  • Kavorka Man: Dax mentions that Morn tried to ask her out. This is the first mention that he's more than just a permanent fixture at Quark's.
  • Made of Incendium: Kira barely has to touch Mullibok's house with a lit torch to set it to burning merrily.
  • The Münchausen: Mullibok, on occasion. He likes to tell fantastic stories about how he overpowered the entire crew of a Cardassian ship while escaping to Jeraddo (well, there were only six of them...) and how he plowed the fields of what became his farm using only his fingernails. Of course, Kira doesn't buy a word of it, but she finds it entertaining.
    Mullibok: So once again starvation and I were staring each other in the face. I'm not boring you?
    Kira: No, no. I want to hear who won.
  • The Needs of the Many: In full effect here. Three stubborn farmers aren't going to stop progress. Unfortunately the social commentary on eminent domain is turned into a Broken Aesop because of massive scale issues.
  • Not Me This Time: Odo is slightly taken aback when Quark says that he's completely ignorant of what this "Noh-Jay Consortium" is, despite having knowledge of, and often a hand in, every shady deal on the station.
  • Reverse Psychology: Mullibok has a habit of driving off people by annoying them with long-winded anecdotes. When Sisko expresses interest in one of Mullibok's stories, however, Mullibok chooses not to bother with it.
  • Running Gag: The crew's epic quest to discover what the hell self-sealing stem bolts are begins.

::::::::::

## What needs to be done
Resume the trope list about Kira and Mullibok, adding new entries after the last one, the "Running Gag" entry on self-sealing stem bolts.

::::::::::

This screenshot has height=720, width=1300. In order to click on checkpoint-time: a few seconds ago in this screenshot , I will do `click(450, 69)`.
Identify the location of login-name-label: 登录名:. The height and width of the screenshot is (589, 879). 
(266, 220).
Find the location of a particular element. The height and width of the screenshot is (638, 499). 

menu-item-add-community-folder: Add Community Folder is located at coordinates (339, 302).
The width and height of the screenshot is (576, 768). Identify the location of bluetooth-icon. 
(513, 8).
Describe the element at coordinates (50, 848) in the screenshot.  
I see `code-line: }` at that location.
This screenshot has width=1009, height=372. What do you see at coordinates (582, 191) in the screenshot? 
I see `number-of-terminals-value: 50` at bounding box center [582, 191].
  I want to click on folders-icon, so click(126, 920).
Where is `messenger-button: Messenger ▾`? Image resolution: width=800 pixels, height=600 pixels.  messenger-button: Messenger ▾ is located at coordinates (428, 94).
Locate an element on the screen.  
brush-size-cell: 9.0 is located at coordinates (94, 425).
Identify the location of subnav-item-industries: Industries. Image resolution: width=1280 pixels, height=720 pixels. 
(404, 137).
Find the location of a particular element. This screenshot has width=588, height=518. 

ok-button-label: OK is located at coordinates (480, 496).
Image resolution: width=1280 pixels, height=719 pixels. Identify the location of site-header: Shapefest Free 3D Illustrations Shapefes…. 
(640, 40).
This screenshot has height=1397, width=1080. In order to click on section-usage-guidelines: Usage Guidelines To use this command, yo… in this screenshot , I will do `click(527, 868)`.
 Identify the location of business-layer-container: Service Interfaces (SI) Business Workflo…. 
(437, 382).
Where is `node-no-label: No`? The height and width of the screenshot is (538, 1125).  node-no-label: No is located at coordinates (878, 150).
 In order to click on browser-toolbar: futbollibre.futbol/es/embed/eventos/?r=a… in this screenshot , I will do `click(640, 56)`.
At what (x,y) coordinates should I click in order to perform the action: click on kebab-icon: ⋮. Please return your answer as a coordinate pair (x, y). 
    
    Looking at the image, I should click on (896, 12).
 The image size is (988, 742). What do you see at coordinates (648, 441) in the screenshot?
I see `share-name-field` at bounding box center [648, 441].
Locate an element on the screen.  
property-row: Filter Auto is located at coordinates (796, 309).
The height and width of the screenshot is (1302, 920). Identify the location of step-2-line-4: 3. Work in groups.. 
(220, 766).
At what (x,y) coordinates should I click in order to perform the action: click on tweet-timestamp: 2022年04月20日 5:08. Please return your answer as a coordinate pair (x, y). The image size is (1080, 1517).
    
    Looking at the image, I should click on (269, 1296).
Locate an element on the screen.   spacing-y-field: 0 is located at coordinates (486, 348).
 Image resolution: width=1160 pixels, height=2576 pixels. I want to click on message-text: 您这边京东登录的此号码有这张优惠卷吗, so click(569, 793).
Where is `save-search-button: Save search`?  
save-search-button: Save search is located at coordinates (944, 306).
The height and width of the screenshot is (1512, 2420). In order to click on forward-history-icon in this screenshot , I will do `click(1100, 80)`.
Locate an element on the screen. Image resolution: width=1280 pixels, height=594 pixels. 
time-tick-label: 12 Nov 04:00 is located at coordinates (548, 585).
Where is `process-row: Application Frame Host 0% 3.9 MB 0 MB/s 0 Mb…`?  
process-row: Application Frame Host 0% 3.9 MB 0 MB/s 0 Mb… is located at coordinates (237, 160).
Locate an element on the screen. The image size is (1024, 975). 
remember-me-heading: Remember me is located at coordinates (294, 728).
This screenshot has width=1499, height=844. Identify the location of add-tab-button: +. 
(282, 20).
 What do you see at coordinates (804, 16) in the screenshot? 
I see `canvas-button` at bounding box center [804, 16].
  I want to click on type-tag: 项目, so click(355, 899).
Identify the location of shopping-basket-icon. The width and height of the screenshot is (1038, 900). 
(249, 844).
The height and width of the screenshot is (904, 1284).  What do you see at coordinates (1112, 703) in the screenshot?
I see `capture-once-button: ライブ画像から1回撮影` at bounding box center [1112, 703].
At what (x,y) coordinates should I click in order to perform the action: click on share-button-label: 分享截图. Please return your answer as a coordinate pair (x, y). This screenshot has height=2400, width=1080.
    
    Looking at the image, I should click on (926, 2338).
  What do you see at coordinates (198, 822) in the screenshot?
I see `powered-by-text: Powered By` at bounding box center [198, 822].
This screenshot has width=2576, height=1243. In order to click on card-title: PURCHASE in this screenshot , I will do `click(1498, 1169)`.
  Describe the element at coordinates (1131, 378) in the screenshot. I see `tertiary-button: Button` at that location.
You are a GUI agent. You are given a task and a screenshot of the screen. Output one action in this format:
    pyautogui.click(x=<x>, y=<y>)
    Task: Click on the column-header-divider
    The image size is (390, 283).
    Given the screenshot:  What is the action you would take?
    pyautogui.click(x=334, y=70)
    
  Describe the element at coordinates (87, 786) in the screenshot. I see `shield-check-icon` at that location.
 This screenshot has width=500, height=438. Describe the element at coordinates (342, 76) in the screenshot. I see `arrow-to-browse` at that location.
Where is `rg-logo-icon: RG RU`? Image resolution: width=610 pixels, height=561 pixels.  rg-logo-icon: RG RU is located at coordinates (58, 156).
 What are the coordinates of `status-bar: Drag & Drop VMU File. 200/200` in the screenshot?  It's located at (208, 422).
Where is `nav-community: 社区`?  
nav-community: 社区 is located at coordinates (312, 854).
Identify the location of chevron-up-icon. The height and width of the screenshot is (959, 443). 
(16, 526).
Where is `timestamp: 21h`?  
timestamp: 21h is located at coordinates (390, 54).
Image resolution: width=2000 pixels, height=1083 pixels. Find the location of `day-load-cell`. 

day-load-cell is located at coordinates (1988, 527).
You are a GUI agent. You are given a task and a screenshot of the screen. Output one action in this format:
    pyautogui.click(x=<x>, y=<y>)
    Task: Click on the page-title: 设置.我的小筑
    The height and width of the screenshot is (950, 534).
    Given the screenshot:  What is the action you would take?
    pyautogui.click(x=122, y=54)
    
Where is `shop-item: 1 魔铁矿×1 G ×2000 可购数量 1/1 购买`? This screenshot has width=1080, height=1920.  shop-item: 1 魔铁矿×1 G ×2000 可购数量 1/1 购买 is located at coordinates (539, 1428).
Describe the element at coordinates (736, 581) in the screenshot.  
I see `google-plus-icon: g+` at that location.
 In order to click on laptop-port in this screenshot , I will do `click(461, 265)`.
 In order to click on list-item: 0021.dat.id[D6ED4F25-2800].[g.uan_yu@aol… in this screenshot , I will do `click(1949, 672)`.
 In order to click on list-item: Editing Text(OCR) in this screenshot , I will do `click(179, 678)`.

::::::::::

## Reply to the exercise
  • Sci-Fi Writers Have No Sense of Scale:
    • Nowadays, powering a few hundred thousand homes wouldn't require tapping the core of the planet, there are several alternatives offered by late 20th/early 21st century technology. Imagine how much the technology would improve between now and 2370.
      • Geothermal power plants would work just fine without causing any ecological desolation. Icelandnote  already gets most of its power this way. There's also the added bonus of essentially free heat for many homes, as well.
      • Solar power can be used for heatingreally!  and power. In 300 years there would probably be the technology to put huge solar satellites in orbit that would transmit the power to the surface.
      • Hydroelectric power doesn't always require big dams on a river. Alternatives can best be described as "windmills under water," whether that water is a river or the ocean. Speaking of windmills...
      • Wind power. If there's an atmosphere, there's wind.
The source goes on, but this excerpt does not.